Данные, извлечённые из коллекции:
<<<<

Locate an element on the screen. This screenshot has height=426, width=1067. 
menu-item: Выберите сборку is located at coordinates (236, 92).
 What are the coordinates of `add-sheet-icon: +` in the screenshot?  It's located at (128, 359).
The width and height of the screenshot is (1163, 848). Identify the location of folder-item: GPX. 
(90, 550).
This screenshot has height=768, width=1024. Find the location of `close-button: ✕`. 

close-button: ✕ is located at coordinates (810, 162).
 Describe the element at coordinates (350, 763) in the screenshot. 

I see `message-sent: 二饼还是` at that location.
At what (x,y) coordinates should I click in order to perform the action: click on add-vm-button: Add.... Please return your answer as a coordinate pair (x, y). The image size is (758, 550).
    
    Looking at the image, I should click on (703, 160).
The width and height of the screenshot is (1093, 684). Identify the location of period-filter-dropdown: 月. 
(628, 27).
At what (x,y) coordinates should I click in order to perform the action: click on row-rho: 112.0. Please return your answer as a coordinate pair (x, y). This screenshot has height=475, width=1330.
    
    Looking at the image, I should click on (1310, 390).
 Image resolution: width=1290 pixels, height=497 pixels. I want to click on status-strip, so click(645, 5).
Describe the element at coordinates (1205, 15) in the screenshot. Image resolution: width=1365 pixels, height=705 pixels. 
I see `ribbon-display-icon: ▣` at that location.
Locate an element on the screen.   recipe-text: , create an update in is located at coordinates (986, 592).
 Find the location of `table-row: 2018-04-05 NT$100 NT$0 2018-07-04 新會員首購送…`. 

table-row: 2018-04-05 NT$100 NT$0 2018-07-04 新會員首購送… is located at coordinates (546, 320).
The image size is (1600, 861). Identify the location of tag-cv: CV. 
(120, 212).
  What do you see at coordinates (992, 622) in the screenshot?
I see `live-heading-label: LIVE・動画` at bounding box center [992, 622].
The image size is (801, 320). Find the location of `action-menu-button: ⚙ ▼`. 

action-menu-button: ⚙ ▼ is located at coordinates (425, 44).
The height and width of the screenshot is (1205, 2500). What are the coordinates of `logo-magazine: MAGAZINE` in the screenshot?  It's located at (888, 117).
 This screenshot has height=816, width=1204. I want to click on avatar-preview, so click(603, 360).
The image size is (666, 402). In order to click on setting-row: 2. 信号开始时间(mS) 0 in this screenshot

>>>>

> **Ваше задание**
Перепишите все приведённые выше записи дословно, ничего не изменяя и не пропуская.

> **Письменный ответ**
Locate an element on the screen. This screenshot has height=426, width=1067. 
menu-item: Выберите сборку is located at coordinates (236, 92).
 What are the coordinates of `add-sheet-icon: +` in the screenshot?  It's located at (128, 359).
The width and height of the screenshot is (1163, 848). Identify the location of folder-item: GPX. 
(90, 550).
This screenshot has height=768, width=1024. Find the location of `close-button: ✕`. 

close-button: ✕ is located at coordinates (810, 162).
 Describe the element at coordinates (350, 763) in the screenshot. 

I see `message-sent: 二饼还是` at that location.
At what (x,y) coordinates should I click in order to perform the action: click on add-vm-button: Add.... Please return your answer as a coordinate pair (x, y). The image size is (758, 550).
    
    Looking at the image, I should click on (703, 160).
The width and height of the screenshot is (1093, 684). Identify the location of period-filter-dropdown: 月. 
(628, 27).
At what (x,y) coordinates should I click in order to perform the action: click on row-rho: 112.0. Please return your answer as a coordinate pair (x, y). This screenshot has height=475, width=1330.
    
    Looking at the image, I should click on (1310, 390).
 Image resolution: width=1290 pixels, height=497 pixels. I want to click on status-strip, so click(645, 5).
Describe the element at coordinates (1205, 15) in the screenshot. Image resolution: width=1365 pixels, height=705 pixels. 
I see `ribbon-display-icon: ▣` at that location.
Locate an element on the screen.   recipe-text: , create an update in is located at coordinates (986, 592).
 Find the location of `table-row: 2018-04-05 NT$100 NT$0 2018-07-04 新會員首購送…`. 

table-row: 2018-04-05 NT$100 NT$0 2018-07-04 新會員首購送… is located at coordinates (546, 320).
The image size is (1600, 861). Identify the location of tag-cv: CV. 
(120, 212).
  What do you see at coordinates (992, 622) in the screenshot?
I see `live-heading-label: LIVE・動画` at bounding box center [992, 622].
The image size is (801, 320). Find the location of `action-menu-button: ⚙ ▼`. 

action-menu-button: ⚙ ▼ is located at coordinates (425, 44).
The height and width of the screenshot is (1205, 2500). What are the coordinates of `logo-magazine: MAGAZINE` in the screenshot?  It's located at (888, 117).
 This screenshot has height=816, width=1204. I want to click on avatar-preview, so click(603, 360).
The image size is (666, 402). In order to click on setting-row: 2. 信号开始时间(mS) 0 in this screenshot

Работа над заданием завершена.